DRAMoE: Boosting Adversarial Robustness with Adversarial Training and Adaptive Mixture of Experts
摘要
Deep learning (DL) has been poised to become an integral part of many critical systems. Despite its robustness to natural variations, it is highly susceptible to adversarial examples (AEs) generated by subtle, imperceptible perturbations. As a standard defense form, Adversarial Training (AT) enhances robustness by incorporating AEs during training, yet the distributional gap between clean examples and AEs often compromises standard accuracy, posing a trade-off challenge. By routing examples to matching experts, the Mixture of Experts (MoE) offers a solution.
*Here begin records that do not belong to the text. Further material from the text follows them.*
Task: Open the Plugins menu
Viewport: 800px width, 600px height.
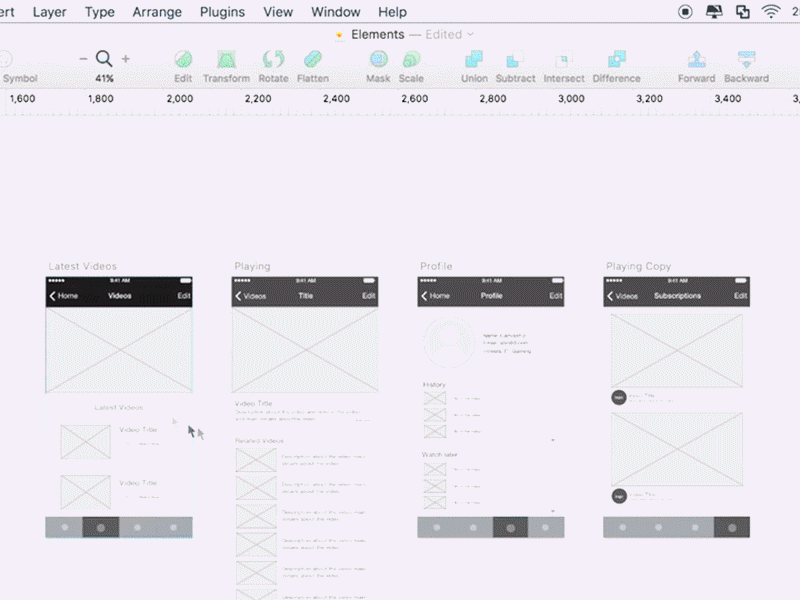Action: 222,11

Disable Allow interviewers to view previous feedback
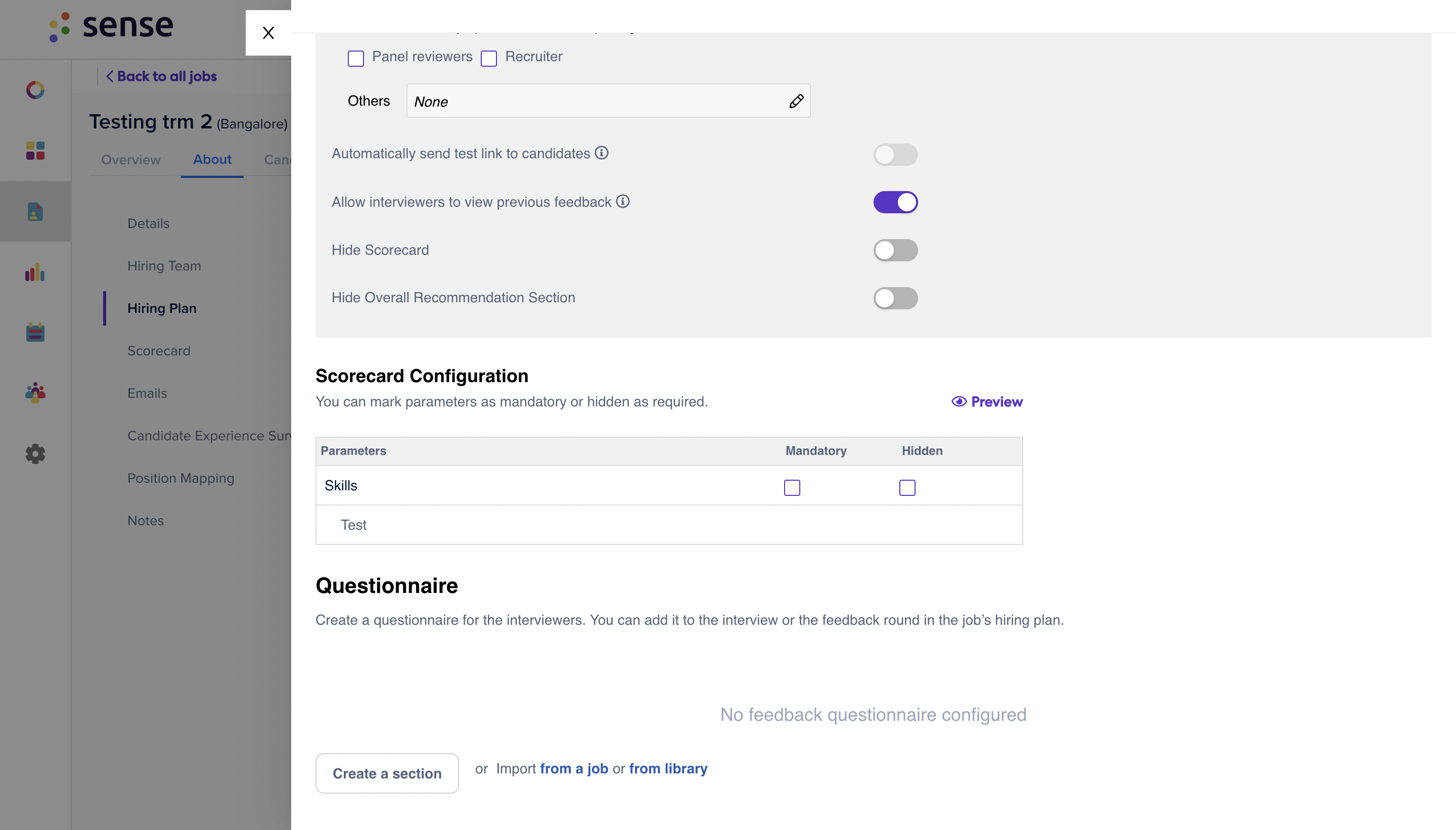point(895,202)
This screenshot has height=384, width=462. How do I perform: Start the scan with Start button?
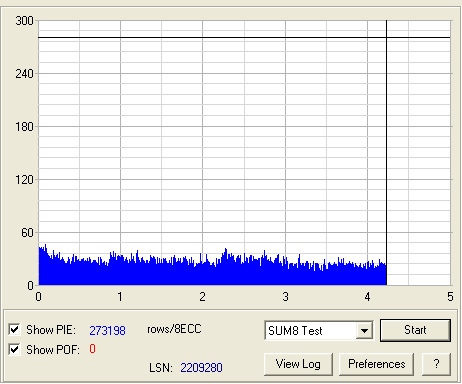415,330
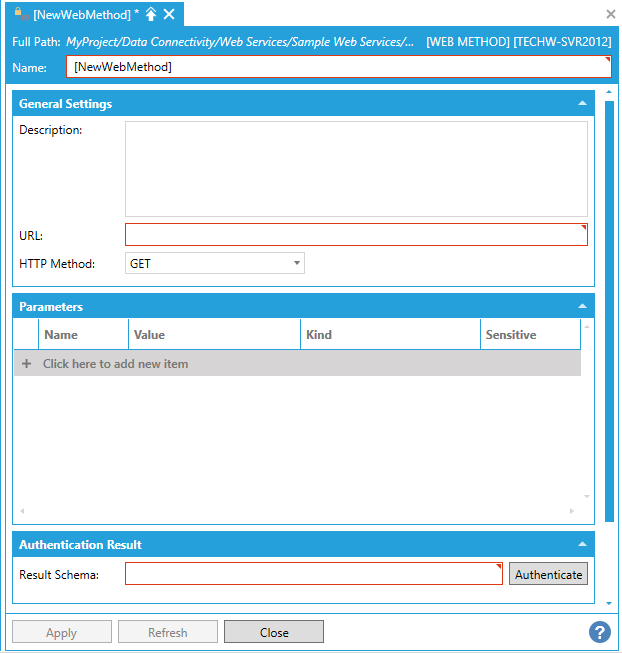Click the Name text field

click(x=338, y=67)
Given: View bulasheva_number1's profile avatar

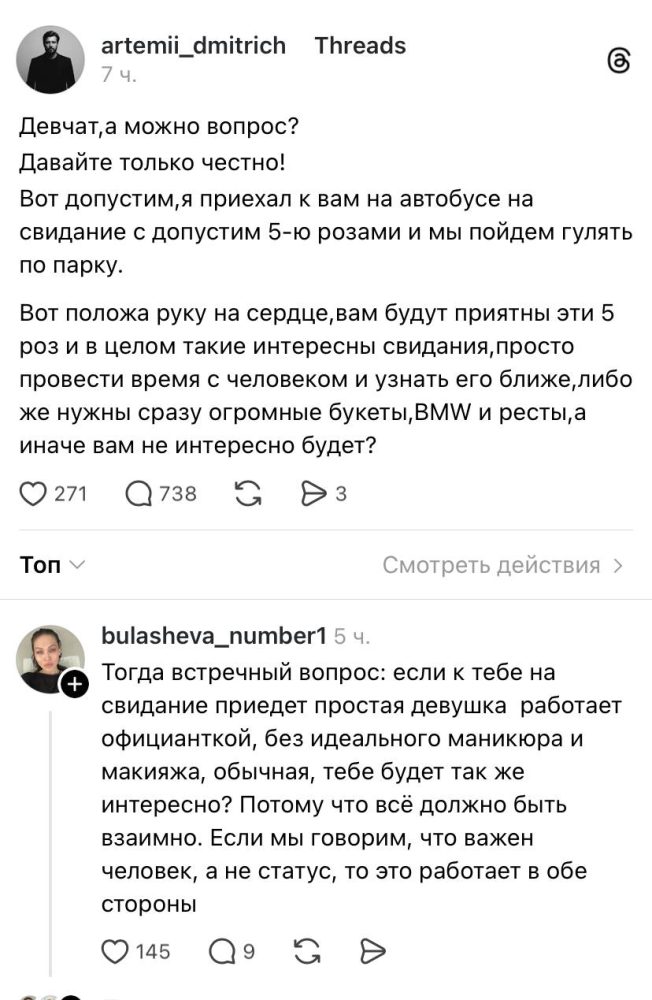Looking at the screenshot, I should pyautogui.click(x=50, y=659).
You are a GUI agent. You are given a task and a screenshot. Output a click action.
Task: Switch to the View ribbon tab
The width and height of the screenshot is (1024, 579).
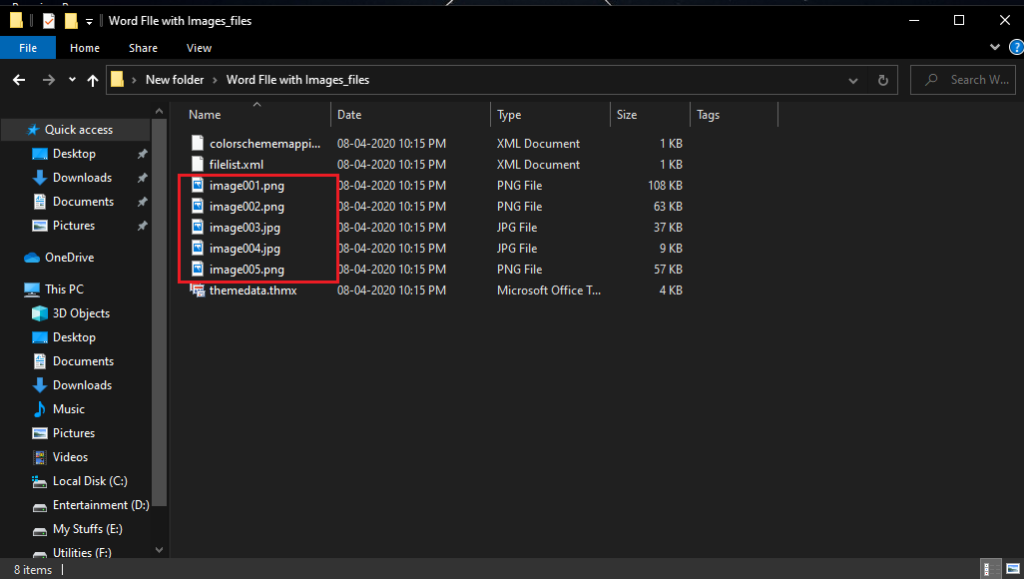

However, current MoE-based AT methods are limited by global pooling-based routers and fail to exploit routing capabilities fully during the AT. This work proposes DRAMoE (Dynamic Router-guided Adversarial Mixture of Experts), a novel MoE architecture integrating AT with a divide-and-conquer strategy. DRAMoE comprises two core components: a Dynamic Channel Attention Router (DCAR) and Router-Guided Adversarial Training (RGAT). DCAR enhances feature representation, while RGAT optimizes AEs generation and designs diverse losses. Extensive experiments on CIFAR-10, CIFAR-100, and Tiny ImageNet demonstrate that DRAMoE improves robust accuracy over the baseline while maintaining competitive standard accuracy.